February 20, 2024 Source: drugdu 169
Astellas Pharma is working with Kelonia Therapeutics, a startup that develops in vivo CAR T-therapies with technology that precisely delivers genetic cargo to cells. The collaboration combines this tech with a platform from Xyphos Biosciences, a cell therapy developer that Astellas acquired in 2019.
By FRANK VINLUAN
Cell therapy’s next breakthrough could be the engineering of these cells inside the patient. Two deals more than four years apart put Astellas Pharma in position to ramp up its work developing these in vivo treatments.
Under the more recent agreement announced late Thursday, Astellas is collaborating with Kelonia Therapeutics, a startup that has developed technology for precisely delivering genetic cargo to target cells in the body in order to make those cells into in vivo CAR T-therapies. Kelonia calls its technology in vivo gene placement system, or iGPS.
The genetic payload delivered to a cell gets it to express a receptor that goes after a target on cancer cells. This chimeric antigen receptor is the “CAR” in CAR T-therapy. Under the collaboration, Kelonia’s technology will be combined with the capabilities of Xyphos Biosciences, a cell therapy developer Astellas acquired in late 2019. Xyphos’s convertibleCAR technology modifies NKG2D, a receptor on certain immune cells that facilitates immune surveillance. The modification enables the targeting of tumor cells. Xyphos says its technology enables it to create cell therapies that can be engineered and re-engineered in vivo to target more than one tumor antigen, improving the ability of the modified immune cell to pursue and destroy tumors.
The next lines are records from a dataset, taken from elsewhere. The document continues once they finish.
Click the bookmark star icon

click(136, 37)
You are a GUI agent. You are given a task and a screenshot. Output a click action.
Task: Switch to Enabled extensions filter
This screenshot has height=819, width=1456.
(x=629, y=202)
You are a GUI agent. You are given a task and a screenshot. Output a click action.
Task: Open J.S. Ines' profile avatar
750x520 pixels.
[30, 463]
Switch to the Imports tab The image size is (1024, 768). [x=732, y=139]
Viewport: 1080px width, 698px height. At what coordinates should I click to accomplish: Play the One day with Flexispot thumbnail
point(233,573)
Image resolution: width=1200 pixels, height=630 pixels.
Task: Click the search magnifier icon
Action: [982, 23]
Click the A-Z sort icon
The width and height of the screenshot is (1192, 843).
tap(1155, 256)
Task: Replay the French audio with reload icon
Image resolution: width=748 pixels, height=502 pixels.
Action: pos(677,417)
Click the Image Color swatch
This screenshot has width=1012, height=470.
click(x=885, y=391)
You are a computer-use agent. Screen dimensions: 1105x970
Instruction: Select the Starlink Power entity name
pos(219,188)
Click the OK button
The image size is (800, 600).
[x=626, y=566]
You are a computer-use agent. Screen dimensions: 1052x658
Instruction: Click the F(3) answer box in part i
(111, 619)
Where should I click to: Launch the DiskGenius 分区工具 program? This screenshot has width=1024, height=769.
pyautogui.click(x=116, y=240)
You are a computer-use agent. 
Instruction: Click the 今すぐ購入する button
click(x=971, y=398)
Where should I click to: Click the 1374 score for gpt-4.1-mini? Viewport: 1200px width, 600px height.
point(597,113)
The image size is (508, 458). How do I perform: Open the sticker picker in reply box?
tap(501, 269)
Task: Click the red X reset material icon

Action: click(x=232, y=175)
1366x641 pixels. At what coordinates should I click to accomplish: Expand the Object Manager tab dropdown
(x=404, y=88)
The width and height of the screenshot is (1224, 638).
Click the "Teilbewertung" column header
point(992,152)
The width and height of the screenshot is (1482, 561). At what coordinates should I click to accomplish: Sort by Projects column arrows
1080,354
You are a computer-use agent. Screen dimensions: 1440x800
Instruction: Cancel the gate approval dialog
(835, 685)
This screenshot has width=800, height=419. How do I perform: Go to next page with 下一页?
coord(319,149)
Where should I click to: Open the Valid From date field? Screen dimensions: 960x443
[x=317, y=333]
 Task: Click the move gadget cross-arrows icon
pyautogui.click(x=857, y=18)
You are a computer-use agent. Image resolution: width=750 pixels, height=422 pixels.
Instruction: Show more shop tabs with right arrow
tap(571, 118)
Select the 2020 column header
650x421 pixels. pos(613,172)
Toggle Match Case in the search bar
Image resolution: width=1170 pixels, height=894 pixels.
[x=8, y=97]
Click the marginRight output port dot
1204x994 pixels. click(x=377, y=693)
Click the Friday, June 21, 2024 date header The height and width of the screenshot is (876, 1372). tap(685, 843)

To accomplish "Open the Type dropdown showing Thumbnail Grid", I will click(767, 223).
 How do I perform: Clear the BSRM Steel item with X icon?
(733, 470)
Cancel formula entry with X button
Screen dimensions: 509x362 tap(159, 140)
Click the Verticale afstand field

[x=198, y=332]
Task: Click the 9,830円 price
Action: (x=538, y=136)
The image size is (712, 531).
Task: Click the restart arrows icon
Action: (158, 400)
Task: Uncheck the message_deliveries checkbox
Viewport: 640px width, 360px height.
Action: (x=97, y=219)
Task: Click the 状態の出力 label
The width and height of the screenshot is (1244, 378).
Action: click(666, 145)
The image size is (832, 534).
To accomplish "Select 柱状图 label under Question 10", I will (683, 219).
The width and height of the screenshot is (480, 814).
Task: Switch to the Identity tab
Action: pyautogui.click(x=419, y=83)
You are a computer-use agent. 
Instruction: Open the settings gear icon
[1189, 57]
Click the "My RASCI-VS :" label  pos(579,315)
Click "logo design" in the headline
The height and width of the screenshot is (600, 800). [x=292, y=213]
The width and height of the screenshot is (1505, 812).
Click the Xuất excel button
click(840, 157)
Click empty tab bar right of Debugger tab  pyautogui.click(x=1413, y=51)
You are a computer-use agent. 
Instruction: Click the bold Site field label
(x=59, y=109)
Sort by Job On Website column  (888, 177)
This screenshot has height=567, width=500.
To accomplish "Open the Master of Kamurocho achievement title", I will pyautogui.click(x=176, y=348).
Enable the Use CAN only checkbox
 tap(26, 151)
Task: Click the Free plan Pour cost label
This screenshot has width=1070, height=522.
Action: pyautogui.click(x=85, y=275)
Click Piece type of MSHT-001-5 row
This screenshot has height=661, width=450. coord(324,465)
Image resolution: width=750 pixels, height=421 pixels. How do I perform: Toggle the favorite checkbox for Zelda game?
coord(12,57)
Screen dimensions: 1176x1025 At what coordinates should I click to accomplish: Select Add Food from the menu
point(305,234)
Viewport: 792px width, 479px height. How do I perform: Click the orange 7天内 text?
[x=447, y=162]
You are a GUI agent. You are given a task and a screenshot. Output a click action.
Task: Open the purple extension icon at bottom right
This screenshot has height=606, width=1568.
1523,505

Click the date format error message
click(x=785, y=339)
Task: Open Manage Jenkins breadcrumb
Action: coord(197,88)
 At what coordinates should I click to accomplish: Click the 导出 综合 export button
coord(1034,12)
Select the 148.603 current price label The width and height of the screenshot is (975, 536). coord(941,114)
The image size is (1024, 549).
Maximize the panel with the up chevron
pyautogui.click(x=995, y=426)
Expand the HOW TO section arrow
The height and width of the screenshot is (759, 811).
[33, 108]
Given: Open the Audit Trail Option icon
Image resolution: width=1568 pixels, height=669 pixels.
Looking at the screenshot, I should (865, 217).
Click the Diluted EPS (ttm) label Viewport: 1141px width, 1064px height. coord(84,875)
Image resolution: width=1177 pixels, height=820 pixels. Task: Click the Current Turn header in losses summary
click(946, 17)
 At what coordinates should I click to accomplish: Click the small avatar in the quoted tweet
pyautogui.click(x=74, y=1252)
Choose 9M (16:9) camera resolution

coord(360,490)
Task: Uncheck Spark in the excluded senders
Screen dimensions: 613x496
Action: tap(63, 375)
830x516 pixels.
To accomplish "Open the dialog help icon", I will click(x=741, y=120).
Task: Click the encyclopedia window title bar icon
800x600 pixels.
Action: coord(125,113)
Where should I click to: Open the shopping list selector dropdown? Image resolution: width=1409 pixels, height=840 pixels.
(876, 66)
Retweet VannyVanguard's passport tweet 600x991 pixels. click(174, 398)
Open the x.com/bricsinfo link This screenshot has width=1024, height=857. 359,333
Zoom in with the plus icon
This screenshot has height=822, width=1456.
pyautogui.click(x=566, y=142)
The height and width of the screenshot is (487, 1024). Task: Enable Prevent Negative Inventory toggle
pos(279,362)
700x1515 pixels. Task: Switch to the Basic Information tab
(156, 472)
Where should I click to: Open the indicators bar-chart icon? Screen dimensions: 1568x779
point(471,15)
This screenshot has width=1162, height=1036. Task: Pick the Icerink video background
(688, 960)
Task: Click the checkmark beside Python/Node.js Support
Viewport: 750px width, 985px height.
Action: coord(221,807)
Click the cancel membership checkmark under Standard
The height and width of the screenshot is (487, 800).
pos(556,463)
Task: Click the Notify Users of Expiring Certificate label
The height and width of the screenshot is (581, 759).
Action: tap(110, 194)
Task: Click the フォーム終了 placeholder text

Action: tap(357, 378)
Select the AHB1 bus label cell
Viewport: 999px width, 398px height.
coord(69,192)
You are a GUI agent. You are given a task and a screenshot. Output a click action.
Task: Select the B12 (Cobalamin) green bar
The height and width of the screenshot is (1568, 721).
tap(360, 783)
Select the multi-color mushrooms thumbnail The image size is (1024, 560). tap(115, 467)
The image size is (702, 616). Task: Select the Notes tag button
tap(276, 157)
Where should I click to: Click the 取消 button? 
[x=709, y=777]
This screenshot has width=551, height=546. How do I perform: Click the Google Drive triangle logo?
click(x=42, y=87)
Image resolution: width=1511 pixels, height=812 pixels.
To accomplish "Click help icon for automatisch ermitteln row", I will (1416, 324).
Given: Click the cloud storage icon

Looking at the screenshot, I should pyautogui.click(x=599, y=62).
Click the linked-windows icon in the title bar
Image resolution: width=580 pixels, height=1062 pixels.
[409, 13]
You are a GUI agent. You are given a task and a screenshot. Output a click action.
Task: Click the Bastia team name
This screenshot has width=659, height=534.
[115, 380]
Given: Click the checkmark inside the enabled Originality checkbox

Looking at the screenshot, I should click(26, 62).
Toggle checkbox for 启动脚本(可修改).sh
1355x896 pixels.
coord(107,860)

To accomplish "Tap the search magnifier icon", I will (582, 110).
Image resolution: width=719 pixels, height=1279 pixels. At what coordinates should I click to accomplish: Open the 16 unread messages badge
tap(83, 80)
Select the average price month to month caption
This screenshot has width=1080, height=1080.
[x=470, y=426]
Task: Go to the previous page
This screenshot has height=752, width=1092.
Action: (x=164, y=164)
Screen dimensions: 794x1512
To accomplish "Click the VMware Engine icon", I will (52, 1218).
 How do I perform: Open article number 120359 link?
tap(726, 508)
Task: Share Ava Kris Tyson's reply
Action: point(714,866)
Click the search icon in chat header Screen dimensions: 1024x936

Terms of the Kelonia agreement call for the companies to work together to develop up to two in vivo CAR T-therapy programs. The targets of those programs were not disclosed. Xyphos will be responsible for the programs’ development as well as their commercialization if they receive regulatory approval.
Kelonia will receive $40 million up front for the first program and an additional $35 million if Xyphos exercises its option for the second program. Milestone payments could bring Kelonia nearly $800 million total. Kelonia will also receive research funding for the R&D work it does as part of the collaboration. If therapies stemming from this alliance reach the market, Kelonia is also eligible for royalties from sales.
Astellas is not the only biopharma company pursuing in vivo cell therapies. In 2021, Sanofi acquired Tidal Therapeutics, a preclinical startup with technology that uses messenger RNA to engineer immune cells inside the patient. Capstan Therapeutics, a University of Pennsylvania spinout that emerged in 2022, is also developing in vivo cell therapies. Capstan uses mRNA packaged inside a lipid nanoparticle to reprogram a patient’s immune cells.
Kelonia, an MIT spinout, broke stealth in 2022 with a $50 million Series A financing. After the financing announcement, Kelonia founder and now CEO Kevin Friedman told MedCity News that one of the startup’s goals is to make cell therapy more affordable and more accessible to patients. The engineering of a patient’s cells in vivo avoids the complexity and expense that makes current CAR T-therapy accessible only at major medical centers. Kelonia’s technology offers the potential to provide treatment at community hospitals, “making the incredible clinical benefit democratized to the patient no matter where they are,” he explained.
Last year, Kelonia presented research from mice and monkey studies demonstrating in vivo delivery of CAR molecules to T cells that led to durable tumor clearance. These results were achieved without the typical toxicities associated with cell therapy and without the need for the chemotherapy preconditioning regimen that is one of the steps required of currently available CAR T-therapies. Kelonia said at the time that it is working to advance its lead internal program to the clinic as a treatment for multiple myeloma.